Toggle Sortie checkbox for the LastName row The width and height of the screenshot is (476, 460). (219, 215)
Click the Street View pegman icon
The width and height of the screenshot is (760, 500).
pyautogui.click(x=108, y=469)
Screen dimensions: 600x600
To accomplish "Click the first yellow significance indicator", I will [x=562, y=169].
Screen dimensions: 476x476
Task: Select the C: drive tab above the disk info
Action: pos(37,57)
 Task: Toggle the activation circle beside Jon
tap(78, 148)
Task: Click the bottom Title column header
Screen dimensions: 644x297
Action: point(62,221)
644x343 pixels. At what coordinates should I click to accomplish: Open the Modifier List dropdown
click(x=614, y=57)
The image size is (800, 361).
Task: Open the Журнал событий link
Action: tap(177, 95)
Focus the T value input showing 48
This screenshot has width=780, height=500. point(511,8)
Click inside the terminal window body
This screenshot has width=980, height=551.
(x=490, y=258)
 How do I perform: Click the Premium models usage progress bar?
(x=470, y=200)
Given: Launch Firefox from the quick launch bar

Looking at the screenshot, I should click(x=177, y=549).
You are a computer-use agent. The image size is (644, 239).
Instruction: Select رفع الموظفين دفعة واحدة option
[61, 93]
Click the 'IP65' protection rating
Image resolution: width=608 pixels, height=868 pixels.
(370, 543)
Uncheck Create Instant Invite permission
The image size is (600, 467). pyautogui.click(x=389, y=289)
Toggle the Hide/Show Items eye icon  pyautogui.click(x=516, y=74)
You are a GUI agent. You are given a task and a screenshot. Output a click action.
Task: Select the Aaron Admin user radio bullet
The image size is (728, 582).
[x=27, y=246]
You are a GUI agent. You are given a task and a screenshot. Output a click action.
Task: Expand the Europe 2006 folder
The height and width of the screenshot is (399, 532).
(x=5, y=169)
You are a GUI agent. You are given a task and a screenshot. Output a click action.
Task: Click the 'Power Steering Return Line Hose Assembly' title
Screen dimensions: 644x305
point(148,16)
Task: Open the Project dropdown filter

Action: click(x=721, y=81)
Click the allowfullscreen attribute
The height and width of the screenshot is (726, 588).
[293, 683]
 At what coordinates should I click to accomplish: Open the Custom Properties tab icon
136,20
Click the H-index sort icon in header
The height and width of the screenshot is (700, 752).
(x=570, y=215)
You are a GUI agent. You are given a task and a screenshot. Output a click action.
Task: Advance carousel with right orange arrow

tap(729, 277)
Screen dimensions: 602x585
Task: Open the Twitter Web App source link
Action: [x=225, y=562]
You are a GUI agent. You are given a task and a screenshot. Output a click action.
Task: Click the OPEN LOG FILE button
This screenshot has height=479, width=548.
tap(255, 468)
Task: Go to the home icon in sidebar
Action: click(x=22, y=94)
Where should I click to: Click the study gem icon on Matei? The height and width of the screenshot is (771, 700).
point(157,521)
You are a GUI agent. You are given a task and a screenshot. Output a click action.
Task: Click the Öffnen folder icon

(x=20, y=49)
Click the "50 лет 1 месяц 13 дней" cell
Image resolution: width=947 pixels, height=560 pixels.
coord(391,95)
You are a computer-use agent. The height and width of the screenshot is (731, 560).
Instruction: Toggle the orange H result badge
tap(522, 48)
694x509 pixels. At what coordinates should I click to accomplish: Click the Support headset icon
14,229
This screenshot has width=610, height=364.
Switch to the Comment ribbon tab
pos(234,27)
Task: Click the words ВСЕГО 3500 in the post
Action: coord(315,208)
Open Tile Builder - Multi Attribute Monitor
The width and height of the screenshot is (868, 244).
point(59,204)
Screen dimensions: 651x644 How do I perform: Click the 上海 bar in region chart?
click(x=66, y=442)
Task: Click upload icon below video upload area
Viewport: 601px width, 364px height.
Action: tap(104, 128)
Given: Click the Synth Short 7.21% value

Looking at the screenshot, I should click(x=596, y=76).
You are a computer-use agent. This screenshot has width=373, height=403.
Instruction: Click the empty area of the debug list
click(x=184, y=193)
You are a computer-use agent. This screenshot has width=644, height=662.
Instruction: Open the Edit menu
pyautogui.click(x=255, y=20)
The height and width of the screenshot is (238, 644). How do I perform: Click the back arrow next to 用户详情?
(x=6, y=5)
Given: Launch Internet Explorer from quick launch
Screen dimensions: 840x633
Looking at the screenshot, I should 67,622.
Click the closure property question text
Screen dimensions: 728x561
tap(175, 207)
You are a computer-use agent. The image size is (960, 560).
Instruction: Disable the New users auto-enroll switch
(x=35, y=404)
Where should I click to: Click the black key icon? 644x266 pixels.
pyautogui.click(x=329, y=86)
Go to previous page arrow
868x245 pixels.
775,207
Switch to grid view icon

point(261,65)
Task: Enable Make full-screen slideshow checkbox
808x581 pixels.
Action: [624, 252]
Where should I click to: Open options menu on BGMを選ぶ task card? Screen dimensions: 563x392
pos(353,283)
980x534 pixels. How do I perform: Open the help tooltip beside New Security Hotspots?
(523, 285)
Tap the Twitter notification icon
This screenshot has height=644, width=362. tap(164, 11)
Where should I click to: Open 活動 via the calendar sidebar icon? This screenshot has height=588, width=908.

....

TASK DIRECTIONS: Across the data, pull every line containing the string "computer".

ANSWER SECTION:
You are a computer-use agent. The image size is (644, 239).
You are a computer-use agent. The height and width of the screenshot is (731, 560).
You are a computer-use agent. This screenshot has width=373, height=403.
You are a computer-use agent. This screenshot has width=644, height=662.
You are a computer-use agent. The image size is (960, 560).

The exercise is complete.